» **Problem to work on**
From the line containing "Where should I" through the last line below, copy every line exactly, leaving out the pictures.
─── Records for the task ───
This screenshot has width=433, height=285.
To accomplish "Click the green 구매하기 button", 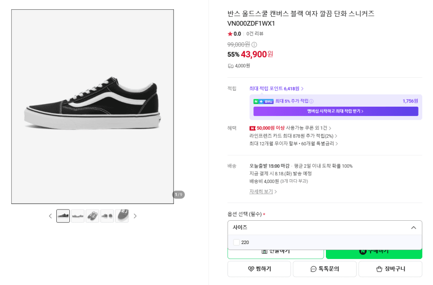I will point(374,253).
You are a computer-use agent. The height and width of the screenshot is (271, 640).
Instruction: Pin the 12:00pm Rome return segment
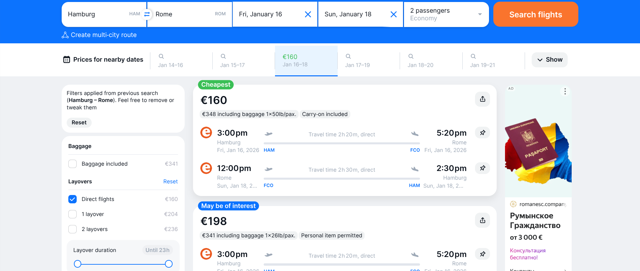tap(482, 168)
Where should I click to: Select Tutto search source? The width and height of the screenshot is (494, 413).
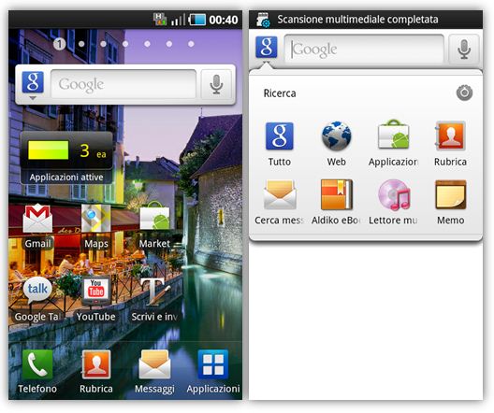[280, 144]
───
» **Solution below**
Where should I click to: Select Tutto search source? The width and height of the screenshot is (494, 413).
[280, 144]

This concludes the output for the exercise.